The Middle Waterway (Simpson/Trustees) site is a 3.3-acre nearshore area, on property owned by Simpson Tacoma Land Company and situated in a highly industrialized area in Commencement Bay, at the southeast end of the Middle Waterway. The project is located in proximity, and functionally related to, the intertidal habitat constructed in 1988 as part of the St. Paul Waterway Area Remedial Action and Habitat Restoration Project conducted by Simpson and Champion International Corporation (now International Paper Company) at the north end of the Tacoma Kraft mill, as well as other intertidal and subtidal areas near the Puyallup River delta. Under the St. Paul Waterway Natural Resource Damage settlement agreement, Simpson and Champion funded the completion of the Middle Waterway Shore Restoration Project. The Project was selected and proposed by a project planning group consisting of Simpson, Champion, the Trustees, and other cooperating federal and state agencies.
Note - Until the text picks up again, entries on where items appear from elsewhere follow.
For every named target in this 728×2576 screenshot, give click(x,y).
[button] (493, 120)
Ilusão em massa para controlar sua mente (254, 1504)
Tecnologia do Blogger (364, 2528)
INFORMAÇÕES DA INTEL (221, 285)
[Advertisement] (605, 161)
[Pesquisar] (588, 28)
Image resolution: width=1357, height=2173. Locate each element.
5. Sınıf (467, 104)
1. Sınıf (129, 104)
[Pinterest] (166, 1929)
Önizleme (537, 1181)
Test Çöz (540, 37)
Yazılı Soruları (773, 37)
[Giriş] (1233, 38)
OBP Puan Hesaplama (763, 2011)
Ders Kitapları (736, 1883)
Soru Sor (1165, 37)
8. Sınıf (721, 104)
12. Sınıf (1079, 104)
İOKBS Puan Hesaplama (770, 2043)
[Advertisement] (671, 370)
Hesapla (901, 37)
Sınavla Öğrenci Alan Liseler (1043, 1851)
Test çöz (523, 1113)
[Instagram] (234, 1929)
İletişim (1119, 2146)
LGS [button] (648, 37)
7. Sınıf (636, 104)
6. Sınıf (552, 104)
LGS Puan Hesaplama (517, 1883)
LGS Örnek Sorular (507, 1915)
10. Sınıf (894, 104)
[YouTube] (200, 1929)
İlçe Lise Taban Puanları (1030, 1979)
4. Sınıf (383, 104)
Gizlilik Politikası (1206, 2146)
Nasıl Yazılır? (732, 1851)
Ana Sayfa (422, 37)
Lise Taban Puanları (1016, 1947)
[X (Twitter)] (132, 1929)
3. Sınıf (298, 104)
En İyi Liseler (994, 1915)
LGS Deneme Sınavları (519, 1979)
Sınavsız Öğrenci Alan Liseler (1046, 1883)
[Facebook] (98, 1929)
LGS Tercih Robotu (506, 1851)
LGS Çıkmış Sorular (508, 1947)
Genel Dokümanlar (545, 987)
The primary objective of the project was to provide estuarine habitat, in perpetuity, that is adjacent to one of the largest remaining areas of original Commencement Bay intertidal mudflat. Under the original settlement agreement, monitoring at the site was initiated in 1994, prior to site construction, and continued through the summer of 2000. Site construction was initiated in early 1995 and planting was undertaken between October 1995 and May 1996. In the summer of 1999, the Trustees assumed management responsibilities for the site and, in the fall, conducted additional adaptive management activities to promote the establishment of intertidal vegetation by regarding a portion of the site and by organic soil amendment, followed by supplemental planting in the spring of 2000.
Lower elevations at the site are functioning as mudflat habitats with patchy but extensive cover of microalgae, macroalgae, and a few species of vascular plants. These species generate primary production and organic matter (detritus) that are consumed by bacteria and primary consumers (herbivores and detritivores) which, in turn, provide food for secondary consumers such as benthic invertebrates, juvenile salmon, flatfish, and shorebirds. Buffer and riparian vegetation planted at the site is surviving but physical and biological stresses including high salinity, sandy soils, wave action, and herbivory by geese have hampered the establishment of mid- and upper-intertidal vegetation. Adaptive management measures have been undertaken by the Trustees to ameliorate some of these stresses.